> _Aim of the task_:
Only the text of the records belongs in the answer, copied exactly and without pictures.

> _The input_:
+--

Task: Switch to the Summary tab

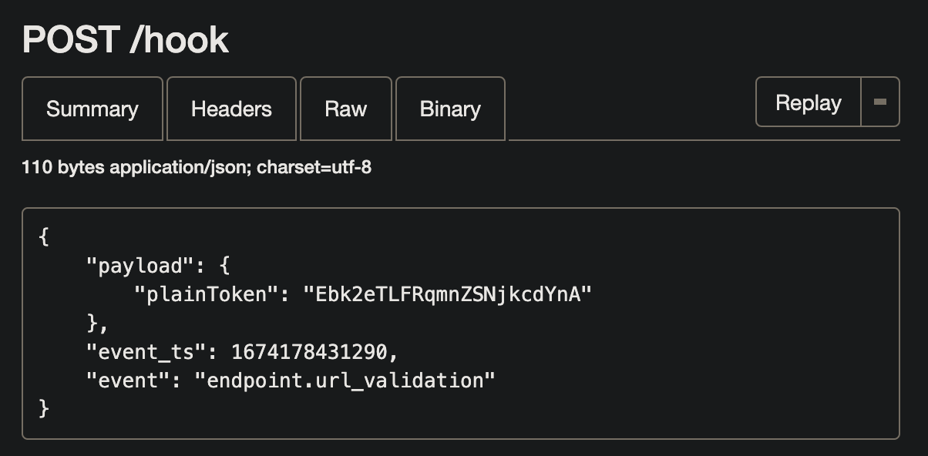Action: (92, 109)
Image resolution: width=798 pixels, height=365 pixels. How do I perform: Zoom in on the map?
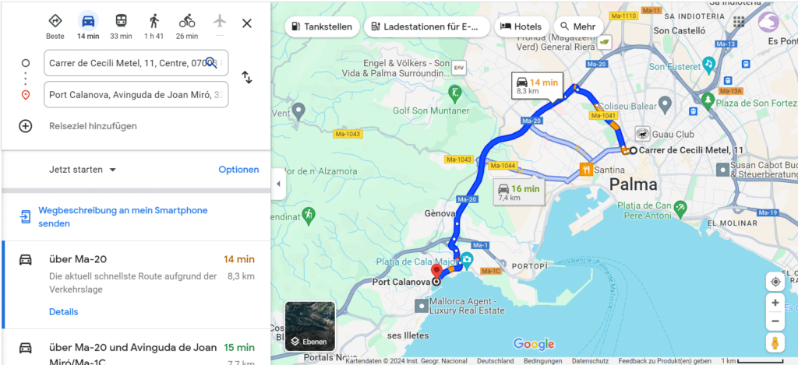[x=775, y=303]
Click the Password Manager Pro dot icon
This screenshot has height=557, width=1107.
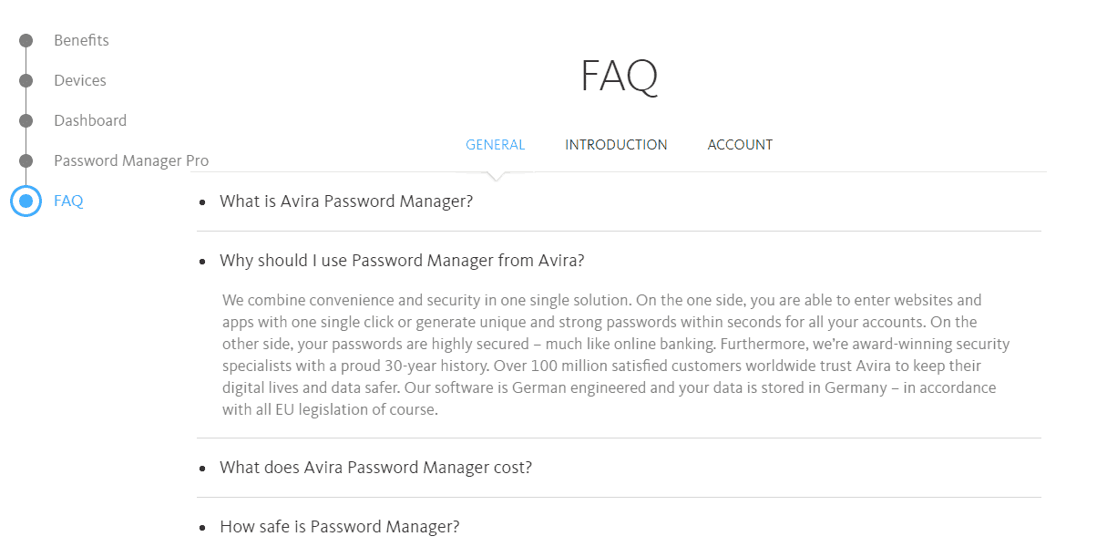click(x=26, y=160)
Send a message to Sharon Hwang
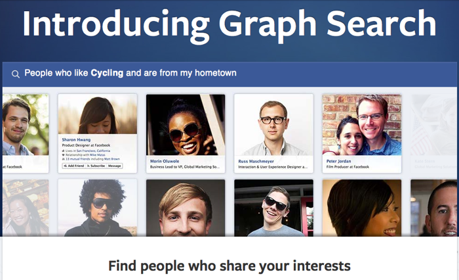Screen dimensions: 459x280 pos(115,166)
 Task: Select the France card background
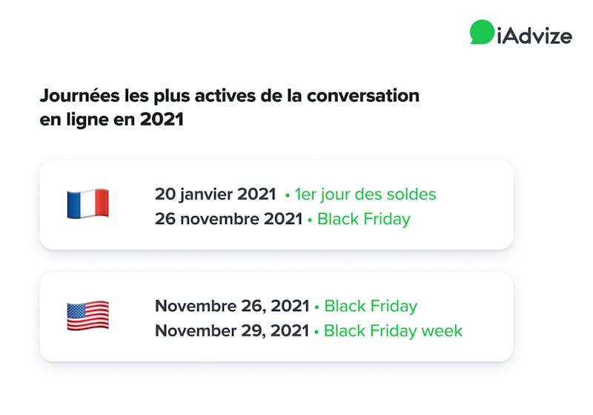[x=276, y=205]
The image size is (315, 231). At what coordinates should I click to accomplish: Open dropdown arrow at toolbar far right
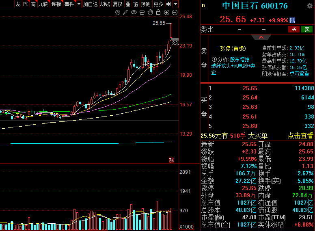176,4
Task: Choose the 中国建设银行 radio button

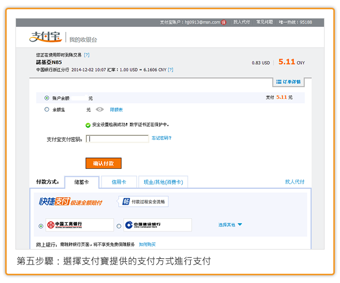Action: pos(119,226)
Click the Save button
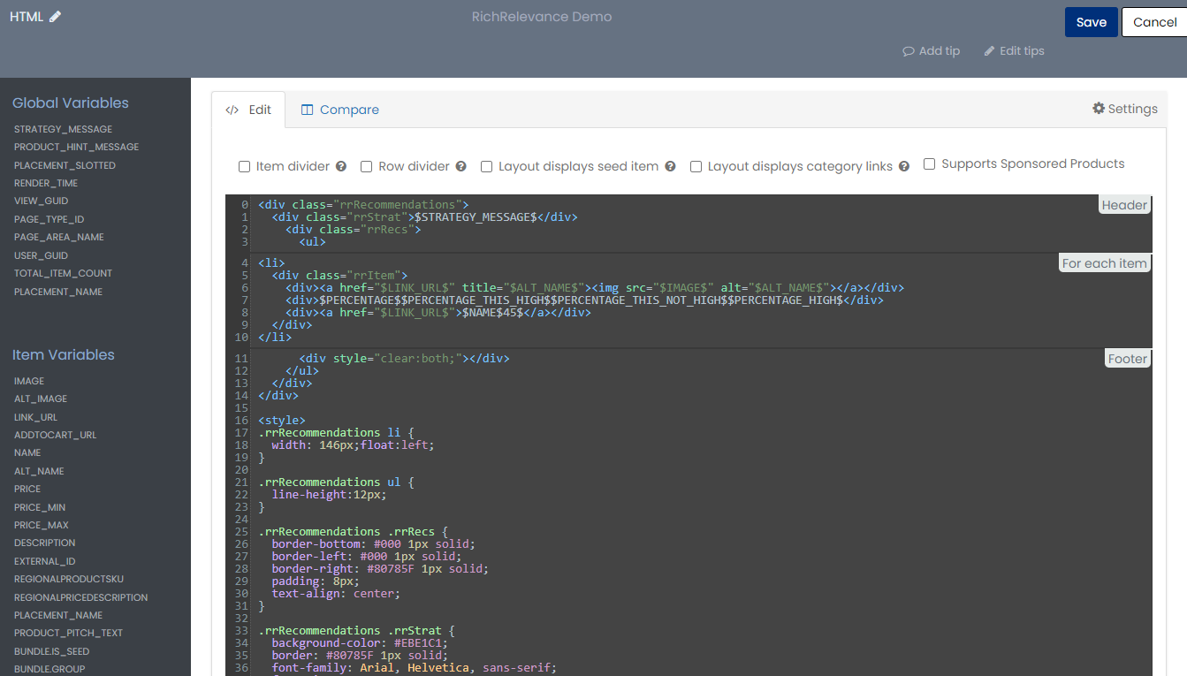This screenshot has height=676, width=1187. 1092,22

+--

> _Expected answer_:
Task: Switch to the Summary tab

Action: (92, 109)
Image resolution: width=798 pixels, height=365 pixels. How do I perform: Zoom in on the map?
[x=775, y=303]
Click the Password Manager Pro dot icon
This screenshot has height=557, width=1107.
click(x=26, y=160)
Send a message to Sharon Hwang
Screen dimensions: 459x280 pos(115,166)
 Task: Select the France card background
[x=276, y=205]
The image size is (315, 231). At what coordinates should I click to accomplish: Open dropdown arrow at toolbar far right
176,4
Task: Choose the 中国建设银行 radio button

Action: pos(119,226)
Click the Save button
This screenshot has height=676, width=1187. 1092,22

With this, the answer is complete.